Merasa piring nasi akan ditumpah, sekelompok orang ini mengecam serakahnya penguasa. Tak hanya itu, mereka bahkan bakal mendemo Wali Kota tepat di depan Kantornya, 15 Juni nanti.
Pemprotes mendesak Wali Kota Balikpapan fokus saja mengatur kemaslahatan masyarakat Balikpapan. Dan, menyulap semua proyek untuk orang-orang dekat kekuasaan bukanlah kemaslahatan. Karena sejatinya, proyek yang akan ditender atau lelang jelas milik publik. Pengusaha punya hak yang sama untuk mendapatkannya, bertanding sesuai aturan dan syarat-syarat tentunya. Tak ada aturan harus orang dekat penguasa bukan?
Sebagai jurnalis, saya ikut mewawancara keluh kesah mereka soal atur-mengatur proyek itu. Mereka bilang keberadaan proyek-proyek di Balikpapan telah diatur dan dibagi-bagi. Baik pekerjaan yang di lelang maupun Pengadaan Langsung (PL). Katanya lagi, semua disabet orang-orangnya pak Wali.
Lebih dua jam saya menyimak mereka berceloteh menyampaikan unek-uneknya. Merekam hilir mudik percakapan, mengolahnya hingga layak diberitakan.
Dari pembicaraan itu, sebagian saya sortir, tak semua dimuat. Ada beberapa yang saya pikir ulang untuk menulisnya sebelum dikonsumsi para penikmat baca. Itu saya pikir berulang-ulang. Semisal, salah satu narasumber mengatakan bahwa Wali Kota Balikpapan, Rahmad Mas’ud selama setahun menjabat tak menorehkan satu pun prestasi. BPJS gratis, Seragam gratis, upaya mengatasi banjir, menurutnya bukanlah prestasi, karena memang ada dananya, tambah dia.
Saya tak menjadikannya berita, karena selain tak mendasar, mengatakan pemimpin tak ada benarnya walau secuil hanya khayal belaka, asumsi, dan bisa jadi ada tendensi dibalik itu. Mana ada pemimpin salah seratus persen, sebagaimana tak ada pemimpin yang benar seratus persen. Semua pasti ada baik buruknya.

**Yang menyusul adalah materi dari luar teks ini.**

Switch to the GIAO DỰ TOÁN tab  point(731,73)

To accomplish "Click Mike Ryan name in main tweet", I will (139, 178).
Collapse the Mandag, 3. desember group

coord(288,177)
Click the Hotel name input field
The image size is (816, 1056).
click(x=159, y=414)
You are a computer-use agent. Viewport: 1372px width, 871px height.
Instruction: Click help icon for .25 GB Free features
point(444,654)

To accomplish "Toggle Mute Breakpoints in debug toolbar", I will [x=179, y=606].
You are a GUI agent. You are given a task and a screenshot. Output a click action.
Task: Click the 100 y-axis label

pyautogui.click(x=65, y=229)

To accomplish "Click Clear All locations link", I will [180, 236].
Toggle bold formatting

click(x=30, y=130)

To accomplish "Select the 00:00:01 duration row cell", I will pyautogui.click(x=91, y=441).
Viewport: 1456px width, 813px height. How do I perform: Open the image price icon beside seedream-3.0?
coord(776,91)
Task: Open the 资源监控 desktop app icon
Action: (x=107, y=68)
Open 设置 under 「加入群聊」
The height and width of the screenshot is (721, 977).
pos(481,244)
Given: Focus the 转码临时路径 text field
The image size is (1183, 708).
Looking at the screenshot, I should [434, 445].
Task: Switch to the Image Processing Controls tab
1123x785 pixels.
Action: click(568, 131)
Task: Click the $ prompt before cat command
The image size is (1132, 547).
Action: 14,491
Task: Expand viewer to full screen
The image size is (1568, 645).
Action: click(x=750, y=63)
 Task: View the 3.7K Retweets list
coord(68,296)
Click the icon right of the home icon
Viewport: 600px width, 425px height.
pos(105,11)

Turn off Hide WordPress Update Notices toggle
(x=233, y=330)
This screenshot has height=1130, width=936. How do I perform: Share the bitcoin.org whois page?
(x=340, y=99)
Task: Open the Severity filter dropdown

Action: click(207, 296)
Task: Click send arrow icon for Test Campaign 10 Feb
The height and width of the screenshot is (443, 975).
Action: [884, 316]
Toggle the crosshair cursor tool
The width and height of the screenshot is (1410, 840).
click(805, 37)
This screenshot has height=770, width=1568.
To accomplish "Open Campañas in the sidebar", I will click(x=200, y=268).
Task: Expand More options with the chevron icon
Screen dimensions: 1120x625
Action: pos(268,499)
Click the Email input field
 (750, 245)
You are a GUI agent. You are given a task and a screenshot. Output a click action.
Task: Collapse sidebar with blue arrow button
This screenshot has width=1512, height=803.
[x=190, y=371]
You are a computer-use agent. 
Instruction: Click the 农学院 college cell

Ambil contoh Presiden Soeharto yang dijuluki bapak korupsi, tetap saja julukan lainnya adalah bapak pembangunan. Itu terbukti dari banyaknya gedung yang berlomba-lomba mencakar langit. Adolf Hitler boleh dibilang manusia terkejam di dunia karena melakukan Genosida. Membantai sekitar 6 juta Yahudi Jerman karena menjaga ras Arya, ras unggulan eropa yang dia yakini. Diakui atau tidak, dalam masyarakat Eropa, postur orang Jerman dianggap cukup ideal karena ulah pembunuh massal Hitler. Dalam bukunya berjudul Mein Kampf (perjuanganku) Jilid I dan II. Manifesto Ideologi Fasisme Hitler dipaparkan di situ.
Begitu pula Amerika Serikat, bisa jadi bukanlah negara adidaya kalau saja batal menumpahkan dua bom di Hiroshima dan Nagasaki, ratusan ribu warga Jepang meregang nyawa di dua kota itu.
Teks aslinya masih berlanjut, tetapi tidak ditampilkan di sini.